What is expected :: Copy out the text of every entry below word for word, leaving out the pictures.

Provided information ::
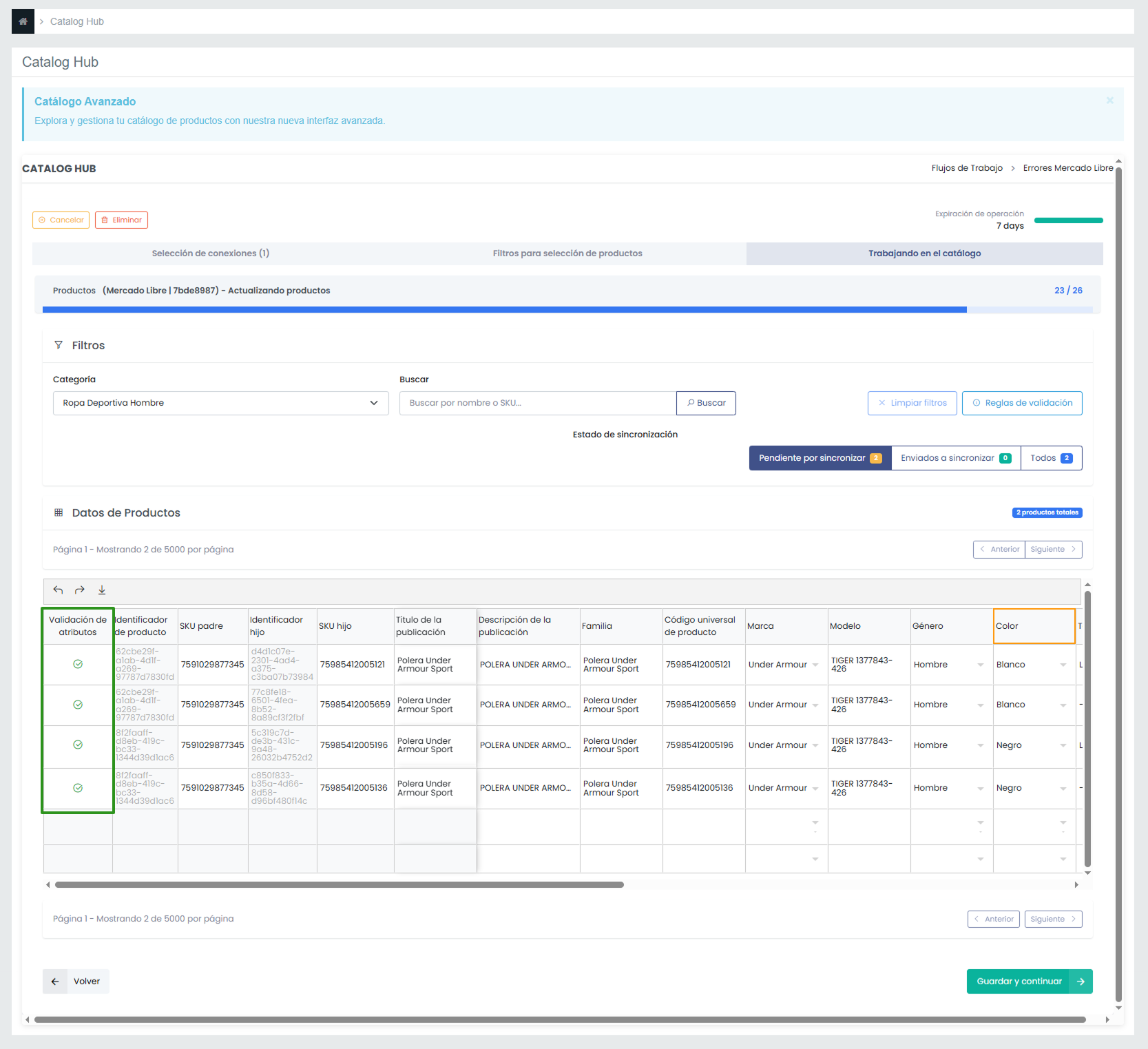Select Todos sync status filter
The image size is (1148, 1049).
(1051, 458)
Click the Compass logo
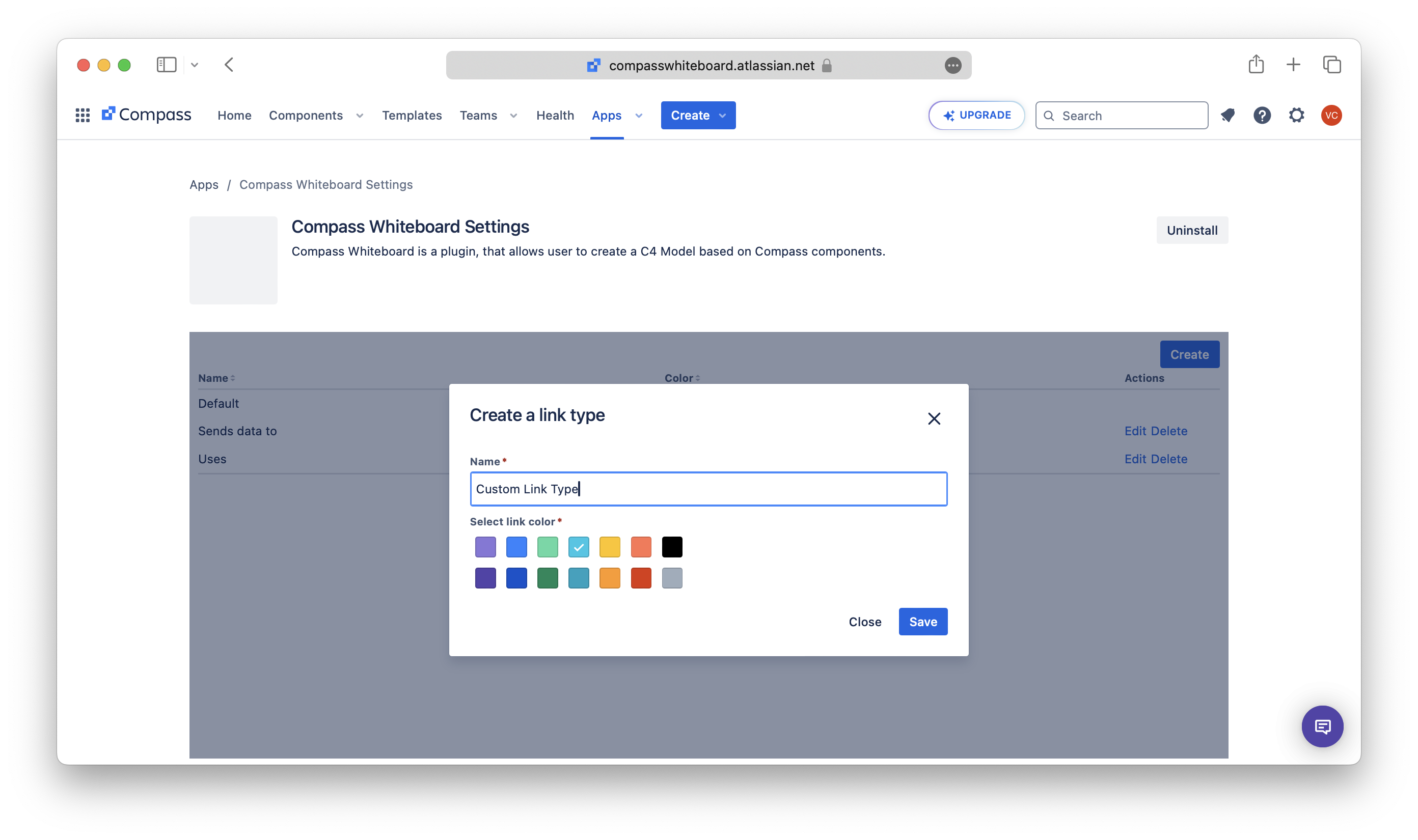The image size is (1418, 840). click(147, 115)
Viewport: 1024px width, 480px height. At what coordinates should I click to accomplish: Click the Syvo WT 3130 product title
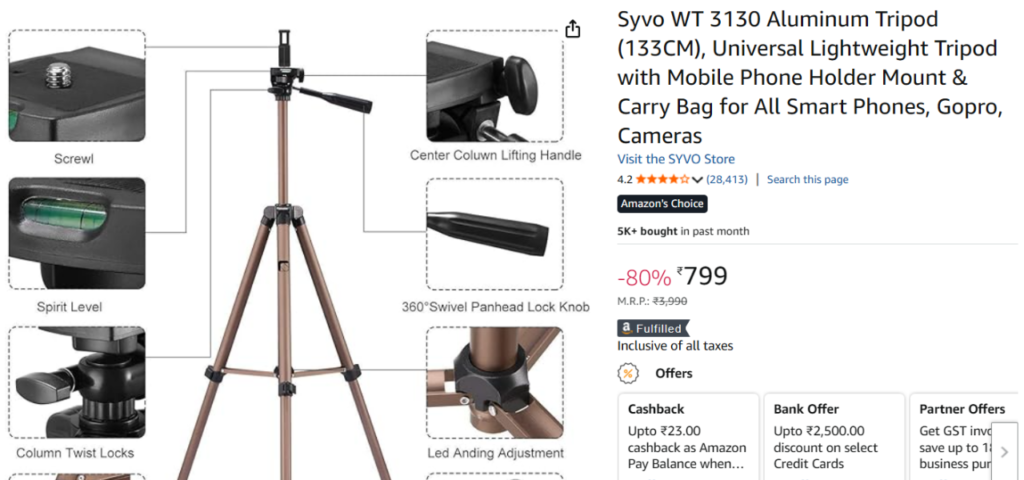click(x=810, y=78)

Reply to the task ::
Select Todos sync status filter
The image size is (1148, 1049).
(1051, 458)
Click the Compass logo
The image size is (1418, 840). click(147, 115)
Viewport: 1024px width, 480px height. At what coordinates should I click to accomplish: Click the Syvo WT 3130 product title
click(x=810, y=78)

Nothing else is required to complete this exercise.